TEXAS VIEW: Failure to fix vaccine registry haunts TexasTHE POINT: The pandemic has cast a spotlight on the lack of support for our health care system.

For years, under pressure from anti-vaccination activists, key lawmakers have failed to improve a Texas vaccination database that is incomplete and cumbersome for health care providers to use.
The long-running difficulties with the state’s immunization registry played a central role in Texas’ botched rollout of COVID-19 vaccines, according to recent reporting by the Texas Tribune. Millions of Texans are living with the consequences: Confusing discrepancies in the numbers of vaccinations that have been distributed to providers and given to patients. Conflicting advice over who can actually obtain vaccines right now. And, for health care providers, a complicated system that diverts their attention from patient care. One doctor told the Tribune his clinic could vaccinate patients at least three times faster if the state’s registry wasn’t so dysfunctional.
The problem was entirely foreseeable, and one that state Rep. Donna Howard, D-Austin, has been trying to fix for more than a decade. Lawmakers can no longer ignore the cost of their inaction. We urge them to solve the problem this session by passing House Bill 325.
The measure addresses ImmTrac2, the state registry for immunizations. The state created the registry in the mid-1990s to collect pediatric vaccination records, enabling health care providers to see if a child already had certain shots. The registry is not a public record; files are electronically secured and accessible only to approved medical professionals.
All 50 states maintain such registries. Nearly all of them automatically receive the information from the doctor’s office after a child gets vaccinated, unless the family opts out of sharing it. Texas is one of only four states that do the opposite, providing information to the database only if the family expressly opts in.
The implications are huge. Texas health care providers must collect and process opt-in consent forms for the 90-95% of vaccinated families who agree to send their information to the state, when the more efficient approach would be to gather opt-out forms from the 5-10% of families who do not want to be in the database. One estimate suggested switching to an opt-out system would cut operating costs from $2.64 per child to 29 cents per child.
Because health care software packages are designed to meet the needs of opt-out states, Texas spent “millions of dollars to retrofit (its) system to comply with Texas’ consent laws,” Anna Dragsbaek, then-president of The Immunization Partnership, told lawmakers in 2015. Likewise, clinics and doctors’ offices have to jump through extra hoops — and incur extra costs — to get their electronic health records software to communicate with the state. As a result, Dragsbaek told lawmakers, many physicians don’t participate in the database.
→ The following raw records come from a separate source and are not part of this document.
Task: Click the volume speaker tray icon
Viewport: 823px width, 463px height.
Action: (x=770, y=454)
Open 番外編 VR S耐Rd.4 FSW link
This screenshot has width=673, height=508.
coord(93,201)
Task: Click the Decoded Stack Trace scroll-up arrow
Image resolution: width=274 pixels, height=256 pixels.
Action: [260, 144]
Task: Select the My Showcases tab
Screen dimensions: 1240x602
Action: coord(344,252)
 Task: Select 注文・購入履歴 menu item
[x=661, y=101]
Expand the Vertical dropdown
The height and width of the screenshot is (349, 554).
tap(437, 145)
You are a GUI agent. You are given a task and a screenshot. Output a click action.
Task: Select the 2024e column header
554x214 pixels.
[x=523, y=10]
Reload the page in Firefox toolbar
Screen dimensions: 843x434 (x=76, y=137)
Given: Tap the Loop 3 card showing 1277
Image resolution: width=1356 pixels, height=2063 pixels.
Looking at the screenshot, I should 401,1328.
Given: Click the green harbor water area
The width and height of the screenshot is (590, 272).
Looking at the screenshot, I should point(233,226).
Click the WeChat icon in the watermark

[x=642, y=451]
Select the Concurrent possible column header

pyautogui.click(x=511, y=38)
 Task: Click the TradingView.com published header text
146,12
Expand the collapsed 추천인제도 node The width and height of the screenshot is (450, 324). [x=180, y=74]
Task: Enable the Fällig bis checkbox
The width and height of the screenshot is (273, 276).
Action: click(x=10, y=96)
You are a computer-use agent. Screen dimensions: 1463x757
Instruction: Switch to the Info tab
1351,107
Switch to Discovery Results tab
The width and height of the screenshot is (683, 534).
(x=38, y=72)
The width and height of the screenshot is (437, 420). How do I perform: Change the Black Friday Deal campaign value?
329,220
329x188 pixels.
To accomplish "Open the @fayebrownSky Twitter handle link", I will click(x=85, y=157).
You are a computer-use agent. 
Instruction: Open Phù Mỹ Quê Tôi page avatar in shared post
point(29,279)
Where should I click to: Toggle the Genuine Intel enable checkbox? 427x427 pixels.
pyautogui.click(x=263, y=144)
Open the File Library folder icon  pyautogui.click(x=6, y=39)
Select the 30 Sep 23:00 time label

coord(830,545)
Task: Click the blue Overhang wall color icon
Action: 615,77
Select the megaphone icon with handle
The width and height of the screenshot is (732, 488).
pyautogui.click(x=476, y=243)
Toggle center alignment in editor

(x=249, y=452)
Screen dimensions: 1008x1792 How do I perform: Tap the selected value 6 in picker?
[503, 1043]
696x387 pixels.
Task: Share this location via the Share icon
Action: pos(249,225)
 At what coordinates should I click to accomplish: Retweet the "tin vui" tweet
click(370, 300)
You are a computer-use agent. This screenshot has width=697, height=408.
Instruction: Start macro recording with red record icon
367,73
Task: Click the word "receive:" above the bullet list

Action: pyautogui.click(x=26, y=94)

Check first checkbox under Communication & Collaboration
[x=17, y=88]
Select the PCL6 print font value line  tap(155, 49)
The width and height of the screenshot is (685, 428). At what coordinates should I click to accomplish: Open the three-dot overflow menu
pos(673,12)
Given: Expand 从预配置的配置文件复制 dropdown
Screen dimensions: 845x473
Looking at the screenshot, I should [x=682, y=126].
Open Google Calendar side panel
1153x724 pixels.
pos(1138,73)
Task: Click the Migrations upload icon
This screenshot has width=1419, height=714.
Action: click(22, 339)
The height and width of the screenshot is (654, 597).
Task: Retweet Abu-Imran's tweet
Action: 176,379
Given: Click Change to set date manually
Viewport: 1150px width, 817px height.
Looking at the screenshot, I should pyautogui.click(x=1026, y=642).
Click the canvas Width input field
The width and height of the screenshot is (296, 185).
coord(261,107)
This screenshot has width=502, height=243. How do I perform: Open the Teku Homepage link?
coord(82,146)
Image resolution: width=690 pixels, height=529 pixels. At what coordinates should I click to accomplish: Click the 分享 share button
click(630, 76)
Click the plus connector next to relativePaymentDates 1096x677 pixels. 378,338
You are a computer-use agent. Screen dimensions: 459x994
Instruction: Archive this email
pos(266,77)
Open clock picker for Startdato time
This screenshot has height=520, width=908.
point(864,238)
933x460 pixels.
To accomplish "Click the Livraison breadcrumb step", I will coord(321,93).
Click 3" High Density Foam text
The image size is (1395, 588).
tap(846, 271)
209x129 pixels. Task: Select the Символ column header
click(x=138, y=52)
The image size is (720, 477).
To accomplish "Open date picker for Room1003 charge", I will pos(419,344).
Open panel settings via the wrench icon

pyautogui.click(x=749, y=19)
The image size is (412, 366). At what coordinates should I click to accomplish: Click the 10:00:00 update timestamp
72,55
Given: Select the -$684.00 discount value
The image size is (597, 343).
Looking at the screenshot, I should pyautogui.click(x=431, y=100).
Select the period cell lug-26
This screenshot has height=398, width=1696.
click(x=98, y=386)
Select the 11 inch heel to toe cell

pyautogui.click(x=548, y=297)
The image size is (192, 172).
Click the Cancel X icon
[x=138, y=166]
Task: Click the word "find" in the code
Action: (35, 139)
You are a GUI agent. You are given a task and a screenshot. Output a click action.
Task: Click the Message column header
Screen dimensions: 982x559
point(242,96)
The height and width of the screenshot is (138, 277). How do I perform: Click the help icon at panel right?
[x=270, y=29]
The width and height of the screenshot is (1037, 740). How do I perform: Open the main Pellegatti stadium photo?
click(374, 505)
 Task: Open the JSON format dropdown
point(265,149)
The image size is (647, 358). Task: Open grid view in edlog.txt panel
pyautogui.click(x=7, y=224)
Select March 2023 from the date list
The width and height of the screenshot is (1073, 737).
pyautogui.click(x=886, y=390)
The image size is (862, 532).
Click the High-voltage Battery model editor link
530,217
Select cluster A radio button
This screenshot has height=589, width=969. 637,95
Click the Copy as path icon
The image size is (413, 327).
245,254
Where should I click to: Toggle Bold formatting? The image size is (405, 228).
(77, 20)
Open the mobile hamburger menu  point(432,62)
Fast forward to last month, when Texas started managing the complex distribution of COVID-19 vaccinations. Supplies are scarce. The state needs timely, reliable data. And with two different types of vaccines, each requiring two shots, the state needs to keep track of which patients have received which doses. But the state’s vaccine registry isn’t up to the task.
Some doctors, especially those who don’t normally handle immunizations, are suddenly learning a new system. The software used by many doctors’ offices does not communicate well with the state, forcing some practices to reenter and submit the data in other ways. The lag time in processing the records gave the false impression that unused vaccines were sitting on shelves.
Howard’s HB 325, and similar bills she has filed in previous sessions, would help address the problem by making the registry opt-out. Such a switch would still honor the rights of families who want to keep childhood immunizations out of the database, while ensuring better communication between software programs, which were designed for opt-out systems.
Howard secured House approval in 2013 for a similar bill, only to watch it stall in the Senate. Each session, the measure hits a brick wall.
“A very small, but very vocal minority” of anti-vaccination advocates “have had the ear of the leadership of the Legislature, who have been in a position of gatekeepers in terms of whether a bill can go forward,” Howard told us.
To be clear, Howard’s measure does not require anyone to get a vaccine. Texas law protects families’ rights to make those decisions. The question here pertains only to the record-keeping for those who choose to get vaccines.
The COVID-19 pandemic has cast a harsh spotlight on many aspects of our health care system that haven’t received the support they deserve. Key among them, we now see, is the state’s vaccination registry. It’s far past time for lawmakers to approve changes to ensure it functions for the benefit of Texans and their health care providers.